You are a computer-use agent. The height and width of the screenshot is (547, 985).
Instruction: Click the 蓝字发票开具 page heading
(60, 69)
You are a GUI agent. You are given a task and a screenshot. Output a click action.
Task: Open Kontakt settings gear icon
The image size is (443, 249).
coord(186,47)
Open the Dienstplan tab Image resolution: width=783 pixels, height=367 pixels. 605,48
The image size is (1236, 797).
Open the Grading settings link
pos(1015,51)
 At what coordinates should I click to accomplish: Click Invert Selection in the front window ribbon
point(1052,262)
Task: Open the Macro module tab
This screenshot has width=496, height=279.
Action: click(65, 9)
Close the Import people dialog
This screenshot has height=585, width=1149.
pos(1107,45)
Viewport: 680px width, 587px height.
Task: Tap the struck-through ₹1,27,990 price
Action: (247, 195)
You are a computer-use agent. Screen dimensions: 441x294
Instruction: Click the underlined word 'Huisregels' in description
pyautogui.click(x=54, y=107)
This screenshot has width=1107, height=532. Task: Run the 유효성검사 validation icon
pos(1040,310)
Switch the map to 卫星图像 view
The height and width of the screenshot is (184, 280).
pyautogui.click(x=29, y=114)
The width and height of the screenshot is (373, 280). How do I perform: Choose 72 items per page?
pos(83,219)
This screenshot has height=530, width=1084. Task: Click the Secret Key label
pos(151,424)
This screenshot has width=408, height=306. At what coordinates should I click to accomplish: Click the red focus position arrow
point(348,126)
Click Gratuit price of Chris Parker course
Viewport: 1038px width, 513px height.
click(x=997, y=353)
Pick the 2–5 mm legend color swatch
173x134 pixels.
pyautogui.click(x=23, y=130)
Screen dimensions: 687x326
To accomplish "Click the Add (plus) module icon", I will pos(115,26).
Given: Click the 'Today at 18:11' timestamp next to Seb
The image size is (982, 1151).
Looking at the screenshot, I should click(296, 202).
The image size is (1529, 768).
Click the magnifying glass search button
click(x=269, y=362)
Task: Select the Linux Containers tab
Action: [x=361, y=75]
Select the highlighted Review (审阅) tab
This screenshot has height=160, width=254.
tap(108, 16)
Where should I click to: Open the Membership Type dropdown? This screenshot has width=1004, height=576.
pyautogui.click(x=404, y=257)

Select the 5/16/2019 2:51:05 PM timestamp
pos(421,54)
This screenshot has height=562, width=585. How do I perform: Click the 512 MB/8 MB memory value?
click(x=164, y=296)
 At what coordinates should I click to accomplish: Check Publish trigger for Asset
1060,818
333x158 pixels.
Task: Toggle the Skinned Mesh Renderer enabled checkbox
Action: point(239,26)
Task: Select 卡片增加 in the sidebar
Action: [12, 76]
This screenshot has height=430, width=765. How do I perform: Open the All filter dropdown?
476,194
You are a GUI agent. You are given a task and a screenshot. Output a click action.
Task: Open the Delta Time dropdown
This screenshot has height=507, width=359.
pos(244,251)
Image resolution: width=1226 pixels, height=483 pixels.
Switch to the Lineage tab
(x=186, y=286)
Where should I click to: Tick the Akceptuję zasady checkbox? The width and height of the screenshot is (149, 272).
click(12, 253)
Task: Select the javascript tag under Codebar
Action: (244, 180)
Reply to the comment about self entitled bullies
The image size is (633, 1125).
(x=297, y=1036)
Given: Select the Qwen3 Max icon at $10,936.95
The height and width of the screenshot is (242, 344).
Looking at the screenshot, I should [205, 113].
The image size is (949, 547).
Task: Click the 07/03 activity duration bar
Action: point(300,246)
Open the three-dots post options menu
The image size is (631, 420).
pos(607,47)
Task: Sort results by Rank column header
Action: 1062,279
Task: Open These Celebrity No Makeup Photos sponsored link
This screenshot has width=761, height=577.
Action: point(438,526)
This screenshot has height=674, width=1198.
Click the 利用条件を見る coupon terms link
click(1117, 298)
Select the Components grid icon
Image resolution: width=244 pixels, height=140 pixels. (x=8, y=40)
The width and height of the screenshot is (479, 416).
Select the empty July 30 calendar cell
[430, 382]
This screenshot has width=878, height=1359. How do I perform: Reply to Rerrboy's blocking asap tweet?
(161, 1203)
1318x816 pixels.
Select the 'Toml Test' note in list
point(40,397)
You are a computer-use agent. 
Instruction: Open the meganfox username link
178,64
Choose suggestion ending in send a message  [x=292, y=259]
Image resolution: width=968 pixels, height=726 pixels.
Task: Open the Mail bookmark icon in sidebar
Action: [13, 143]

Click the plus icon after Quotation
※ ※ ※
Work task
Your answer should be each line from the entries that includes the string "agent".

Solved exercise
You are a computer-use agent. The height and width of the screenshot is (547, 985).
You are a GUI agent. You are given a task and a screenshot. Output a click action.
You are a computer-use agent. Screen dimensions: 441x294
You are a GUI agent. You are given a task and a screenshot. Output a click action.
You are a computer-use agent. 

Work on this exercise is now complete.